The Mid-Credits Sequence

Halfway through the end credits of Shang-Chi, we fade into a room in what could be Doctor Strange’s Sanctum Sanctorum. Present in person are Shang-Chi (Simu Liu), his friend Katy (Awkwafina), and Wong (Benedict Wong). Present via holographic image are Carol Danvers/Captain Marvel (Brie Larson) and Dr. Bruce Banner (Mark Ruffalo) — although notably, Banner appears in his original form and not as the Smart Hulk hybrid he became prior to Avengers: Endgame, although his arm is still in a sling after it was fried pretty much to a crisp when he activated the Infinity Gauntlet. What happened to Smart Hulk? Can Banner change back at will or did something happen?

In any case, all five are in a circle studying the Ten Rings, which are floating in the air between them. Although Shang-Chi remarks that his father has been using them for a thousand years, Bruce says that their power signature indicates that they could be much, much older. What’s even more interesting is that the same power signature generated by the Rings looks a lot like the multiverse — the same jagged, interweaving, branching labyrinth of ever-expanding and twisting lines that we last saw at the end of the Disney+ series Loki — as explained to Loki and Sylvie by He Who Remains in that show’s season finale.

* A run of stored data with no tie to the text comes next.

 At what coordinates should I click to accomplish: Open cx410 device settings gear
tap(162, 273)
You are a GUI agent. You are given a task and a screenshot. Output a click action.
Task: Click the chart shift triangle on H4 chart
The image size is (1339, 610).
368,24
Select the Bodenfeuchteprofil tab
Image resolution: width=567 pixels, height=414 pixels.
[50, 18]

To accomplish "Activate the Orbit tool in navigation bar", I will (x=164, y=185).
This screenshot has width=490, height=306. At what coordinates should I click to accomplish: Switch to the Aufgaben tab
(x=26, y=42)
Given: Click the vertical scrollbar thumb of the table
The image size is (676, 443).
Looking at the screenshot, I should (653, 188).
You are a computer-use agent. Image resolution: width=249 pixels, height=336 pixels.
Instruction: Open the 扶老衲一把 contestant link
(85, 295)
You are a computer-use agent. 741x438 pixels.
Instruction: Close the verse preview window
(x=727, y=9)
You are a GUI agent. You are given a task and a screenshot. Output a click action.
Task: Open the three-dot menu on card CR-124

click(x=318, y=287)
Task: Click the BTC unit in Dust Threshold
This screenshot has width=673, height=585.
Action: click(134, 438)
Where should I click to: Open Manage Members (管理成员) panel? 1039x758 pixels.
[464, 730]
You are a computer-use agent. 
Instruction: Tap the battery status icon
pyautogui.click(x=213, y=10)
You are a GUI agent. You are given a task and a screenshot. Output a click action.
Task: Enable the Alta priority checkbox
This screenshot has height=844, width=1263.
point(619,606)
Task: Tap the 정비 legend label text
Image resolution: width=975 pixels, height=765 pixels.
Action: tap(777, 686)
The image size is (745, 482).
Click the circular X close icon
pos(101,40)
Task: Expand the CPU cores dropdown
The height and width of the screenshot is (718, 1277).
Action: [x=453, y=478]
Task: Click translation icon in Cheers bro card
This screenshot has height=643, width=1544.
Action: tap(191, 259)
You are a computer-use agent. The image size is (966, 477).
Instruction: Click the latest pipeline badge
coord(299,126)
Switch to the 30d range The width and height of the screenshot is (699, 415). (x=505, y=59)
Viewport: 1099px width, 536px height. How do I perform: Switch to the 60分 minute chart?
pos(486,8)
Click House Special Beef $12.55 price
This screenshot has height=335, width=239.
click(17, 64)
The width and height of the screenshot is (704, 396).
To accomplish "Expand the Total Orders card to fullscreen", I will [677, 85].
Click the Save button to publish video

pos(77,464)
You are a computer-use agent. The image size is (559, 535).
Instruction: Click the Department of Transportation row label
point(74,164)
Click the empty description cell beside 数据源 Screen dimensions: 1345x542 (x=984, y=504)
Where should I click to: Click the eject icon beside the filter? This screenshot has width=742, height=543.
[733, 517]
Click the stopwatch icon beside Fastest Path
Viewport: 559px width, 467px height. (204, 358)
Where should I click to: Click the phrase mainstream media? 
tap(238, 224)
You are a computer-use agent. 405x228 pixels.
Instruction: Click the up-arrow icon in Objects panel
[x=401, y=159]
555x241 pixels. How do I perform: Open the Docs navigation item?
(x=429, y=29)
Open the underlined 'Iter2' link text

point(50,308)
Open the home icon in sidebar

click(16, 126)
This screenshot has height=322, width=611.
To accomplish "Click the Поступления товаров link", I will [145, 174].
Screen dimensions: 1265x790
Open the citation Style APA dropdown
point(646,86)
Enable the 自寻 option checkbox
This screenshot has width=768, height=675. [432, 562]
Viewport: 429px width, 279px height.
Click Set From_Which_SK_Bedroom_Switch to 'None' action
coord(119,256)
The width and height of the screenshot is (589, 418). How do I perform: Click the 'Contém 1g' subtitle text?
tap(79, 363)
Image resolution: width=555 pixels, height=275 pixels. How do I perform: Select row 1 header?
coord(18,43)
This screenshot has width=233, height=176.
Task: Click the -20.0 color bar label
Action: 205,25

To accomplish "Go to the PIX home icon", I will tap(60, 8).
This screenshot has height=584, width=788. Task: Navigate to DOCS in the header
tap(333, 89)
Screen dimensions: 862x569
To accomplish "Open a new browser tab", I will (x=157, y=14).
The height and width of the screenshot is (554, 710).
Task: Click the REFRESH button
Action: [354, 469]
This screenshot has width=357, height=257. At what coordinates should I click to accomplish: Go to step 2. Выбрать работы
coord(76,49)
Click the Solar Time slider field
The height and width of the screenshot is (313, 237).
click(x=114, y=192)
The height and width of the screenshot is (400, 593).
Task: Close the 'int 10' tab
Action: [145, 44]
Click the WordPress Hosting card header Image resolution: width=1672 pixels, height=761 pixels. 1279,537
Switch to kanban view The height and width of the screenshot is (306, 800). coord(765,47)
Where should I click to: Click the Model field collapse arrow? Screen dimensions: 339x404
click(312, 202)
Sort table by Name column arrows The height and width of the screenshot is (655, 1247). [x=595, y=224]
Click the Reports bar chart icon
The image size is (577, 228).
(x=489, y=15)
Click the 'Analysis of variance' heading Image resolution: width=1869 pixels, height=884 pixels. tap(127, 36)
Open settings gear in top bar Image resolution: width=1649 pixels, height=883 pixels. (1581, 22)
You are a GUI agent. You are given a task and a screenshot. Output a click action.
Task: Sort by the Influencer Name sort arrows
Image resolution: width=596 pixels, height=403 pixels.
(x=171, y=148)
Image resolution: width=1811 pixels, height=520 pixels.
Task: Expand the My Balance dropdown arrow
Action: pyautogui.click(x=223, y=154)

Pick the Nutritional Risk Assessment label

But wait, there’s one final revelation: there’s a signal or beacon of some kind coming from within the Ten Rings themselves — a signal of unknown origin.

Captain Marvel has to excuse herself and leaves, saying that Bruce has her number if she’s needed (he doesn’t). The other four are about to leave as well — but then in what does amount to a classic MCU end credits joke, Shang-Chi and Katy manage to lure Wong out for a night of karaoke instead of standing around wondering what all this means.

They’ll leave that to us.

The MCU multiverse expands in Marvel's Loki
Marvel Studios

Who or what is sending that signal?

If the Ten Rings is connected to the multiverse, then the signal could be coming from any one of the many different universes we saw forming at the end of Loki. It could also be coming from the Quantum Realm, which is clearly part of our universe.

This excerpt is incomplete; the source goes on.